Qualche sera fa ho sentito per la prima volta bisticciare i due liceali, fratello e sorella che abitano l’appartamento accanto. Due mesi di segregazione, condividendo la medesima stanza con letto a castello, sono una prova impegnativa per tutti, figuriamoci per giovani abituati ad andare a scuola, fare sport, circolare da un ambiente all’altro, stare insieme e da soli. Senza contare che a quell’età il compito di sviluppo consiste proprio nel diventare se stessi, magari diversi da come i genitori li avevano immaginati e cresciuti. Per attuarlo hanno bisogno, senza spezzare i legami affettivi, di prendere le distanze dalla casa e dalla famiglia. Di solito questa spinta crea qualche conflitto, poi tutto si appiana. All’improvviso però tutto è cambiato e la segregazione domestica li ha messi di fronte a una prova senza precedenti cui, a detta di tutti, stanno reagendo piuttosto bene, forse meglio di noi adulti.
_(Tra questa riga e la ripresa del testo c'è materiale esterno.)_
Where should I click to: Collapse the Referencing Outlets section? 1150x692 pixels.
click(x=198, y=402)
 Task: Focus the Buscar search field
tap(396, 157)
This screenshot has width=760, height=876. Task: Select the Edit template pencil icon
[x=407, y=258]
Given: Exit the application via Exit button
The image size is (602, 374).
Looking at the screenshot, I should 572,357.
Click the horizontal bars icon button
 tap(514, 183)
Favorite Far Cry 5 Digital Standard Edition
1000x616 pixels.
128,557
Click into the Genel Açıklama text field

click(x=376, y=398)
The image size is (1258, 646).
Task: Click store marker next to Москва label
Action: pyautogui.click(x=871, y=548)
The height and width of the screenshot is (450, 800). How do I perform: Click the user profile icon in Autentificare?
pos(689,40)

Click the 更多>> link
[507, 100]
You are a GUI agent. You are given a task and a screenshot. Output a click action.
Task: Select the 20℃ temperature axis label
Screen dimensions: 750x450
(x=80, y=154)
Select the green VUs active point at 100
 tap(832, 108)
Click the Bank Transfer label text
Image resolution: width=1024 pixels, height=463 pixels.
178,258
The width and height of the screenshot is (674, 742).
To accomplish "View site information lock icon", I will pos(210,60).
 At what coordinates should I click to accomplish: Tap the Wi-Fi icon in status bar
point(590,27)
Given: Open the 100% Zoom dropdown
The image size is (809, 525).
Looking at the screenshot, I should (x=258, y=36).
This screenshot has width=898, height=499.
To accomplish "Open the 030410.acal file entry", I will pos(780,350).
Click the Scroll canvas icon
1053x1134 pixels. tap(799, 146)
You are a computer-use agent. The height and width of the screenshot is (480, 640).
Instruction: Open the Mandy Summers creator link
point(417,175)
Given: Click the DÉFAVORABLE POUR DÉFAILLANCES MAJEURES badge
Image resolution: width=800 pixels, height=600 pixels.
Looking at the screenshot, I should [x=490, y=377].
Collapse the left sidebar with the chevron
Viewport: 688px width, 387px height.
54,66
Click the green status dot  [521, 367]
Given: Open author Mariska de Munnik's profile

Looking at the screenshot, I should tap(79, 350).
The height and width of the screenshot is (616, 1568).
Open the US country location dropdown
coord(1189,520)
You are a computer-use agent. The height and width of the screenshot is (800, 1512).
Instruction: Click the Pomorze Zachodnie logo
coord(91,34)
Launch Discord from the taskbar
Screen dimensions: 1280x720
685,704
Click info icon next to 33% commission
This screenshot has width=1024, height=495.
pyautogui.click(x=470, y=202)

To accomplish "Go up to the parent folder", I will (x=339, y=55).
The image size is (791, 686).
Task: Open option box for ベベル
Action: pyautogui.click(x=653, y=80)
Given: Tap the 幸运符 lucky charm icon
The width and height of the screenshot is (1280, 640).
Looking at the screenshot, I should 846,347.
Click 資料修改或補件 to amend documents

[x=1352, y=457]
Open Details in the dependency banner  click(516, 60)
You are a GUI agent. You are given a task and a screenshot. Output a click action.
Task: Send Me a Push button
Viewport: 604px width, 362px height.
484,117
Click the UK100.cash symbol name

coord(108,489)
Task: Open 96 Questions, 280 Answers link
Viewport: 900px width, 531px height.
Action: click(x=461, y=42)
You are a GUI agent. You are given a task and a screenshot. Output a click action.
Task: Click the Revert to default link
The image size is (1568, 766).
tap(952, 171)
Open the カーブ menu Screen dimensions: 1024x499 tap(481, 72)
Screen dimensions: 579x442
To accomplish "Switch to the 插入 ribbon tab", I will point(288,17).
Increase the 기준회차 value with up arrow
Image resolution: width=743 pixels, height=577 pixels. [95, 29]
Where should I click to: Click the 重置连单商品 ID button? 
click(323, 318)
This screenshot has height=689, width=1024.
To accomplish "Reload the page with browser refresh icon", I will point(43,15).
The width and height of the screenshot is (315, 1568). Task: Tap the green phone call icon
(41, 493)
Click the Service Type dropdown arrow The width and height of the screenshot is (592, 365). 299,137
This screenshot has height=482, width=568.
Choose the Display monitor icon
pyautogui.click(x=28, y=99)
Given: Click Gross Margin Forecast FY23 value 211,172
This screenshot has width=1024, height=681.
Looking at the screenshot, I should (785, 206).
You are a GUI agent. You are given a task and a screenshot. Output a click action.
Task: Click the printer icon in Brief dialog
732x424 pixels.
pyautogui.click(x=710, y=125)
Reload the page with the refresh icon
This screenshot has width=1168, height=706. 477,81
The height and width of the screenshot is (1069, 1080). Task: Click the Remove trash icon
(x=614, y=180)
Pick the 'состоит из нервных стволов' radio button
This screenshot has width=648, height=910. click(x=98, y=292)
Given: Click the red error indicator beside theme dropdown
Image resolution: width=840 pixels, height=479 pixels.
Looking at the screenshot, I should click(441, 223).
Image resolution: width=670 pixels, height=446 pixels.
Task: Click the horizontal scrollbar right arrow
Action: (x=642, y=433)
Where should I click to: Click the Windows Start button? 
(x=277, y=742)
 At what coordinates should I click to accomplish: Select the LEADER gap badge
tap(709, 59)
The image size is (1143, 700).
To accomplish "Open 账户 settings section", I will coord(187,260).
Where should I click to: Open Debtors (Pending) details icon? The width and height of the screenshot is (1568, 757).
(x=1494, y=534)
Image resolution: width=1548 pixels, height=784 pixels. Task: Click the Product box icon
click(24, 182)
Tanto che gli epiteti con i quali li avevamo qualificati, o meglio squalificati, risultano ora ingiustificati. Gli «gli sdraiati», i «né-né» (nel senso né studio né lavoro), gli «alieni» non abitano più qui. Narcisisti, egoisti e consumisti, i ragazzi del «tutto griffato» sembrano scomparsi. Il loro posto è stato preso da giovani all’altezza della situazione, composti e responsabili, disposti a studiare a distanza, a non incontrare i compagni e gli insegnanti, pronti a rimpiangere la scuola che sembrava affliggerli.
Ieri la mamma dei due fratelli, cui chiedevo come se la cavano i ragazzi, mi confidava: «sin troppo bene. Il mattino seguono le lezioni online, il pomeriggio fanno i compiti e tutto il resto del tempo lo passano bisbigliando al cellulare, leggendo o dando una mano in cucina e, quando li invito a uscire un po’, a prendere una boccata d’aria, mi rispondono che non ne hanno voglia».
Stiamo crescendo una generazione di monaci benedettini? Oppure quando apriremo la porta di casa ne uscirà una folla scatenata decisa a recuperare il tempo perduto? Non so ma credo che questa impegnativa esperienza li stia cambiando. Chi sta vivendo il primo innamoramento ha dovuto tradurre lo slancio in parole sussurrate che riproducono, con mezzi diversi, l’epistolario con cui i fidanzati imparavano un tempo a conoscersi reciprocamente e a conoscere se stessi.
Forse questo ritiro forzato li sta preparando ad affrontare il mondo che gli lasceremo in eredità, un mondo che non va riformato ma ripensato. Saranno all’altezza della sfida? Spero di sì anche se non si cambia per necessità ma per intima convinzione.